#### Selected excerpt
Contract workers are not allowed to be a part of any union. And, if they complain, they would be fired. So, managements prefer contract workers as they do nothing but work. And, for very little money.
While the Manesar plant manufactures 550,000 cars every year, the work is done by 3,000 contract workers and a handful of permanent workers. For the same work, a contract worker gets Rs 6,000 a month while a permanent one gets Rs 18,000, Satyam says.
The company has been promising an increase in wages since January but, despite the rising prices, the workers are kept waiting.
Ram Mehar, president of the Maruti Suzuki Workers’ Union, says the same workers who are now accused of violence, agitated peacefully inside the premises for five months last year. He calls the July 18 incident pre-planned. It began when a supervisor in the shop floor abused and made casteist remarks at a dalit worker. The management immediately suspended the worker.
“When the other workers went to meet the HR to demand action against the supervisor, the HR officials flatly refused to hear them,” he says. There have been charges and counter-charges by the management and the workers on how the dispute was settled.
Dinesh Mishra, who heads the Ghaziabad district unit of Centre of Indian Trade Unions, says neither the government nor the police bothers to go to the root of the worker-management conflict. And, the industry is only interested in its flight upward.
At the root, he says, is the failure to have a working relationship of the employer with the labour.

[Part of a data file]
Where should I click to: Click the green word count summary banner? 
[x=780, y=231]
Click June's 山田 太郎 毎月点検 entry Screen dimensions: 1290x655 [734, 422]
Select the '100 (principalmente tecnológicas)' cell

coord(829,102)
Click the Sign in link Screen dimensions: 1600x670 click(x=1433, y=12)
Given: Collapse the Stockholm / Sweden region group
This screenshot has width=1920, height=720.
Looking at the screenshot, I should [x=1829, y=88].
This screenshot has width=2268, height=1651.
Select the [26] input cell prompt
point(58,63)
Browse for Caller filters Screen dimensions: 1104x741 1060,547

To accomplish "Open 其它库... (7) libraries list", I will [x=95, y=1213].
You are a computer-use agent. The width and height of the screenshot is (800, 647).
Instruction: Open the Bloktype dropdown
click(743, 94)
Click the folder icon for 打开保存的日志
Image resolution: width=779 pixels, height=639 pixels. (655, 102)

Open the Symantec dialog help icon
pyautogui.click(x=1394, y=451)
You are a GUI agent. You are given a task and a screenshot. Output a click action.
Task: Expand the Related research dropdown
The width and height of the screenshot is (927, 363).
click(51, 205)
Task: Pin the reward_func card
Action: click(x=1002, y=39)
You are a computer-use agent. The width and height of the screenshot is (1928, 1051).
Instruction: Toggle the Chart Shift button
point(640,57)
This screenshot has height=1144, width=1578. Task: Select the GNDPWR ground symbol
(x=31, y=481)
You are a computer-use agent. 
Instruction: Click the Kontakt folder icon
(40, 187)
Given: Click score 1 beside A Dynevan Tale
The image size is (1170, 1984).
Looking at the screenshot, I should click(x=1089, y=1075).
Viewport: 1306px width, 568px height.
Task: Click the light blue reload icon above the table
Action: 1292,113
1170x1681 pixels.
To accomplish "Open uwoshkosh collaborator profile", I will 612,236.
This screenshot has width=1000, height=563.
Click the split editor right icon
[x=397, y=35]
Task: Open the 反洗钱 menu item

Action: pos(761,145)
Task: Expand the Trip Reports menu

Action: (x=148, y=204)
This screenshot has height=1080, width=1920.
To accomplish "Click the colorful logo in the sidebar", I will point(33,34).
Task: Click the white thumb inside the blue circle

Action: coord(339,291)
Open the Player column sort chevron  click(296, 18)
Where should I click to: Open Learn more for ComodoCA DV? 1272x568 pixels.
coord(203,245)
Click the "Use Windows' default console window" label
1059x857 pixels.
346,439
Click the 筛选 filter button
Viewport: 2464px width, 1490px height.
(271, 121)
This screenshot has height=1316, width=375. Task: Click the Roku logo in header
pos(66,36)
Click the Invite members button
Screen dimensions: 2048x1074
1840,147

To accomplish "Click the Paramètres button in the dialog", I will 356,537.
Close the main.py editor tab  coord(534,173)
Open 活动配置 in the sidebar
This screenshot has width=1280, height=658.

#### Goal of the exercise
Can you transcribe the passage above about contract workers at the Manesar plant, word for word from start to finish?

#### The result
Contract workers are not allowed to be a part of any union. And, if they complain, they would be fired. So, managements prefer contract workers as they do nothing but work. And, for very little money.
While the Manesar plant manufactures 550,000 cars every year, the work is done by 3,000 contract workers and a handful of permanent workers. For the same work, a contract worker gets Rs 6,000 a month while a permanent one gets Rs 18,000, Satyam says.
The company has been promising an increase in wages since January but, despite the rising prices, the workers are kept waiting.
Ram Mehar, president of the Maruti Suzuki Workers’ Union, says the same workers who are now accused of violence, agitated peacefully inside the premises for five months last year. He calls the July 18 incident pre-planned. It began when a supervisor in the shop floor abused and made casteist remarks at a dalit worker. The management immediately suspended the worker.
“When the other workers went to meet the HR to demand action against the supervisor, the HR officials flatly refused to hear them,” he says. There have been charges and counter-charges by the management and the workers on how the dispute was settled.
Dinesh Mishra, who heads the Ghaziabad district unit of Centre of Indian Trade Unions, says neither the government nor the police bothers to go to the root of the worker-management conflict. And, the industry is only interested in its flight upward.
At the root, he says, is the failure to have a working relationship of the employer with the labour.